(Records from a dataset)
==*==
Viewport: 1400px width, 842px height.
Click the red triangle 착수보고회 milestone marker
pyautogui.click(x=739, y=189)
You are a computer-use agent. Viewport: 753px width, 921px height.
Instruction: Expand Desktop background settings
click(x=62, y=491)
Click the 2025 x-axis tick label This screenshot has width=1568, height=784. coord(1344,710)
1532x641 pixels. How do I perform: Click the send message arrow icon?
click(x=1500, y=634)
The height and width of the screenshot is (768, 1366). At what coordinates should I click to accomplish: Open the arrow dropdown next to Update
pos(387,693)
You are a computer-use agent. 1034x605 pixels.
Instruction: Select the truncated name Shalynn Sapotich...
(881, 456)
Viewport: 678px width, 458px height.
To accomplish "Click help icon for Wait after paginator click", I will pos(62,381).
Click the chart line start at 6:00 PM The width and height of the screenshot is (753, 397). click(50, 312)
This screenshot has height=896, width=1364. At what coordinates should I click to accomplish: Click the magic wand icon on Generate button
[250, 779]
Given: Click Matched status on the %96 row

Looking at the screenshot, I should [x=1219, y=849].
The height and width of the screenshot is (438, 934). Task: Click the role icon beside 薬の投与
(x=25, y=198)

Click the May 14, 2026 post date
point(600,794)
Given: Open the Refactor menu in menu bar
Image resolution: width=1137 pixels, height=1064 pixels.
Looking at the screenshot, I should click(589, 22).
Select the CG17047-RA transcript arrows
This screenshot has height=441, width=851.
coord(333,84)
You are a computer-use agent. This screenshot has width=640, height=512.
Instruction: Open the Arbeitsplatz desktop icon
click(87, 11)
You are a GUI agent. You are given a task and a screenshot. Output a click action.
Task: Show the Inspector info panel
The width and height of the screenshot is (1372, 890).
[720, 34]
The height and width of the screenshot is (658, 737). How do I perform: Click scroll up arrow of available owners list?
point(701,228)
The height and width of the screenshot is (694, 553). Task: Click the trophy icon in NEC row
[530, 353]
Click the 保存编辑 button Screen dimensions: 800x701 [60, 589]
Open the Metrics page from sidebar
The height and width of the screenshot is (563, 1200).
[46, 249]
==*==
WHAT TO DO => Output the lines of the records between the line containing "Given: Click Matched status on the %96 row" and the line containing "point(600,794)", inclusive, as a Markdown table with the columns Row and Line. Leave out blank lines.

EXERCISE SOLUTION =>
| Row | Line |
|---|---|
| 1 | Given: Click Matched status on the %96 row |
| 2 | Looking at the screenshot, I should [x=1219, y=849]. |
| 3 | The height and width of the screenshot is (438, 934). Task: Click the role icon beside 薬の投与 |
| 4 | (x=25, y=198) |
| 5 | Click the May 14, 2026 post date |
| 6 | point(600,794) |